Activity —
Could you print every line from the first one of the records below through the line containing "The image size is (602, 530).", with both included and nothing else?

Provided information —
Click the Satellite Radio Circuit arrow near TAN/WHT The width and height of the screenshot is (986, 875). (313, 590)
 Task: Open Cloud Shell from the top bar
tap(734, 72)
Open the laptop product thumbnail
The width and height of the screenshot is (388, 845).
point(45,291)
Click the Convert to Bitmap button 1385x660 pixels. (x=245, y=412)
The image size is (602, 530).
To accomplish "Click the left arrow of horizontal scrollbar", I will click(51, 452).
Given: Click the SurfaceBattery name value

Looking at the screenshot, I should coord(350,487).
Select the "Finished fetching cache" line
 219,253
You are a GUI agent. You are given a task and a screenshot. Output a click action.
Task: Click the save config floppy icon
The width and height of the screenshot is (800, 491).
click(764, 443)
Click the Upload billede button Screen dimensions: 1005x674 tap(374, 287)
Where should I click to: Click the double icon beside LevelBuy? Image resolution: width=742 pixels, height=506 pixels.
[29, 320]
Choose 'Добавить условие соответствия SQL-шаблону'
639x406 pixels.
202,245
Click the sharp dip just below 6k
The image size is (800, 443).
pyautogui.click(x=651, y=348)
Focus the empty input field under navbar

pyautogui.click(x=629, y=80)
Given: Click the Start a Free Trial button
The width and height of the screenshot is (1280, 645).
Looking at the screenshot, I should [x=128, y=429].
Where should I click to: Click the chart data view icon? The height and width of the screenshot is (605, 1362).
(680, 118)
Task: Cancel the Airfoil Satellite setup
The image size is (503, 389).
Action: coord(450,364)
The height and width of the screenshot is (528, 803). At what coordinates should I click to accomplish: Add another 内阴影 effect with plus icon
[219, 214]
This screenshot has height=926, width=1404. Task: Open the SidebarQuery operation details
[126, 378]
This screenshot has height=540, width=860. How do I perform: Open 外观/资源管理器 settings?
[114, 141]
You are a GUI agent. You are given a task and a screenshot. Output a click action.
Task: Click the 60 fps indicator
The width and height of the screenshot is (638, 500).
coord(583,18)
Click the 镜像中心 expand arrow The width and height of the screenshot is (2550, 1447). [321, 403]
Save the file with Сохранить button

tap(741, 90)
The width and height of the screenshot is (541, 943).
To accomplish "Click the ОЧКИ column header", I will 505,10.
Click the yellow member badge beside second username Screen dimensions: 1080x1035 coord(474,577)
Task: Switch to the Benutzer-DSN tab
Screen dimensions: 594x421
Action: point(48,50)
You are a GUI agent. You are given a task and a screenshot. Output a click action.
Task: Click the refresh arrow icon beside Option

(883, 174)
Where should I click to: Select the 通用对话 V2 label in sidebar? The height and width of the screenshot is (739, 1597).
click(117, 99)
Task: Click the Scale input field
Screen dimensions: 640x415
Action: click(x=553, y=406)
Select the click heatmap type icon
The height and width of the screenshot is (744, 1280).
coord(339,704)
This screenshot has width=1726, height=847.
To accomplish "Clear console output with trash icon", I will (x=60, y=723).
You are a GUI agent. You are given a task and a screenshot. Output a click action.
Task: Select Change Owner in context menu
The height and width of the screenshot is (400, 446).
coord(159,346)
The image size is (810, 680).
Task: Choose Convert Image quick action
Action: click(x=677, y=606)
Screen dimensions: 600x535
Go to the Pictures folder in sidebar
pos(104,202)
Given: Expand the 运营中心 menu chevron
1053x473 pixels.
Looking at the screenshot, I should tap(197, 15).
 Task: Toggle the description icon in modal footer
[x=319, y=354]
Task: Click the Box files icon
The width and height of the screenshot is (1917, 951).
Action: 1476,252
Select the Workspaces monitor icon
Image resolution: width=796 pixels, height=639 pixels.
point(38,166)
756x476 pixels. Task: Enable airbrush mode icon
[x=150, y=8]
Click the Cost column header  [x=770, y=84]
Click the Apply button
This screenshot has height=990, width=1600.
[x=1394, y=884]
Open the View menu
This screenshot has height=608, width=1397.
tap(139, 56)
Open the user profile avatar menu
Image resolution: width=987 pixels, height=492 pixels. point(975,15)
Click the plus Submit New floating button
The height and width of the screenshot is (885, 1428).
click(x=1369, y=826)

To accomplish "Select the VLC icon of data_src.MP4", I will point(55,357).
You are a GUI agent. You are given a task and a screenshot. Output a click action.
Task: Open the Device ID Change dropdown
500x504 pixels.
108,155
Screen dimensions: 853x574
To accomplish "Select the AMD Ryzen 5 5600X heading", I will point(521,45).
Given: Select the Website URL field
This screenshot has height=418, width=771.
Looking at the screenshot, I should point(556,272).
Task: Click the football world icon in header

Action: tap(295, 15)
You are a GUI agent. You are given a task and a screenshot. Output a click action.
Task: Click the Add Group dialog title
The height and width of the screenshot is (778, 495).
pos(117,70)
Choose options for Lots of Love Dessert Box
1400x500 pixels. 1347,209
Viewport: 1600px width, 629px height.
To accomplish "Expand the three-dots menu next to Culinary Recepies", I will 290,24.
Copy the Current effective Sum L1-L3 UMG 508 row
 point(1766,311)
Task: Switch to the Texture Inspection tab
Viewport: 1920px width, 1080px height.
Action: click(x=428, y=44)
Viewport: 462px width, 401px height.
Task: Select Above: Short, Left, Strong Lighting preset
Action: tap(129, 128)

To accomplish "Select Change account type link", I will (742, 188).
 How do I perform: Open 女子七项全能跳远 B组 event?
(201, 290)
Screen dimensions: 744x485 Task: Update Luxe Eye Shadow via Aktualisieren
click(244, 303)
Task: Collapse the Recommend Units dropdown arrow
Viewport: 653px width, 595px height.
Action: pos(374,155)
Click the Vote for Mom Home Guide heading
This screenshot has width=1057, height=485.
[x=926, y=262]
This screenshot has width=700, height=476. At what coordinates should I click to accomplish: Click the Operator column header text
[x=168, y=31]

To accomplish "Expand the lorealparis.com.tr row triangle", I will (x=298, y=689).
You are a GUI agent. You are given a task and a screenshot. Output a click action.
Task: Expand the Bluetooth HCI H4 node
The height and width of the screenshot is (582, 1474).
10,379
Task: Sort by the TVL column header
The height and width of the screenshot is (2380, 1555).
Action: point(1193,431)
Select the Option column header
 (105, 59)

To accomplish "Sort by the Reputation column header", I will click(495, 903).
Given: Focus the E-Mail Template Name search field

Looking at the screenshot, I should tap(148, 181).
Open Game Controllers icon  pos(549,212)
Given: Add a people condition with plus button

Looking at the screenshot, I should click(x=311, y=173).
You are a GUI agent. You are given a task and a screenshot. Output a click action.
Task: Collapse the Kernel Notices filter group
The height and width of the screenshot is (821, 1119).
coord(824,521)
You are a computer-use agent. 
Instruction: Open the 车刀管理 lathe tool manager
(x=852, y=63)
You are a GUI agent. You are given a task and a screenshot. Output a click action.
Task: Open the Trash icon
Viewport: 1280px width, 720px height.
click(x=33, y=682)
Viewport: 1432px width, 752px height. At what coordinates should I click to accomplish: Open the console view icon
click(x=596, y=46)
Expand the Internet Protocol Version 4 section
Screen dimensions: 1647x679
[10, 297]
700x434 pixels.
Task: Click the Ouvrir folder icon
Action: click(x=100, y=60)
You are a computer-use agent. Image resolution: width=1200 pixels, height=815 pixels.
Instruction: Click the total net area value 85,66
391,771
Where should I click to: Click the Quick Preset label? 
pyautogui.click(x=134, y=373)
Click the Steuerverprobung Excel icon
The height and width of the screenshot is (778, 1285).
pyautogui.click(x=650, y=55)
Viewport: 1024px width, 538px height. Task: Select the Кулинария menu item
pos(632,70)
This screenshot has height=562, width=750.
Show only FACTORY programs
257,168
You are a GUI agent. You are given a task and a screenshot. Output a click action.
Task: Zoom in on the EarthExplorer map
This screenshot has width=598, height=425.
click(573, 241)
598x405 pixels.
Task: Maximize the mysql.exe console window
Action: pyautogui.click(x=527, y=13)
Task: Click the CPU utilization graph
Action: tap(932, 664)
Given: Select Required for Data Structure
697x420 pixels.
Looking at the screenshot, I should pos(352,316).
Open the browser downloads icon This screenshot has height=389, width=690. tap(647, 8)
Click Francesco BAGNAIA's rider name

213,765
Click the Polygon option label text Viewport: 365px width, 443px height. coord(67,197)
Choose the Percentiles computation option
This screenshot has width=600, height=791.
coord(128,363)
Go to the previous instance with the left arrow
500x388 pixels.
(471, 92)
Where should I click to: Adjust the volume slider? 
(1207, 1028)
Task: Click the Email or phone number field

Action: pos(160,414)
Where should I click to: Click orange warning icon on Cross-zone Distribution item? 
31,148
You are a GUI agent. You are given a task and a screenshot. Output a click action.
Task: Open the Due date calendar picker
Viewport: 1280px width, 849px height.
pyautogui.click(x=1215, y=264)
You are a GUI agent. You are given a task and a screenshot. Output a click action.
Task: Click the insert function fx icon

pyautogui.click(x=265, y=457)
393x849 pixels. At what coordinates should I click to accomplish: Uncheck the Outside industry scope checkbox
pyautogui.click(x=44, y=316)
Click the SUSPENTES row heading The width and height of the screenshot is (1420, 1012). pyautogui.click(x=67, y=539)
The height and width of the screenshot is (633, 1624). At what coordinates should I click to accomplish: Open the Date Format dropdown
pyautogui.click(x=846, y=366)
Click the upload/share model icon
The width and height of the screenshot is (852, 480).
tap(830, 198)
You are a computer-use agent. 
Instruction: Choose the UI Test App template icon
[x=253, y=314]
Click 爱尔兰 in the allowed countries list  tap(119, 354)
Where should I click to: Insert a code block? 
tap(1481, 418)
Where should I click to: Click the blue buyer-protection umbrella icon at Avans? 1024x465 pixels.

Answer to this exercise —
Click the Satellite Radio Circuit arrow near TAN/WHT The width and height of the screenshot is (986, 875). (313, 590)
 Task: Open Cloud Shell from the top bar
tap(734, 72)
Open the laptop product thumbnail
The width and height of the screenshot is (388, 845).
point(45,291)
Click the Convert to Bitmap button 1385x660 pixels. (x=245, y=412)
The image size is (602, 530).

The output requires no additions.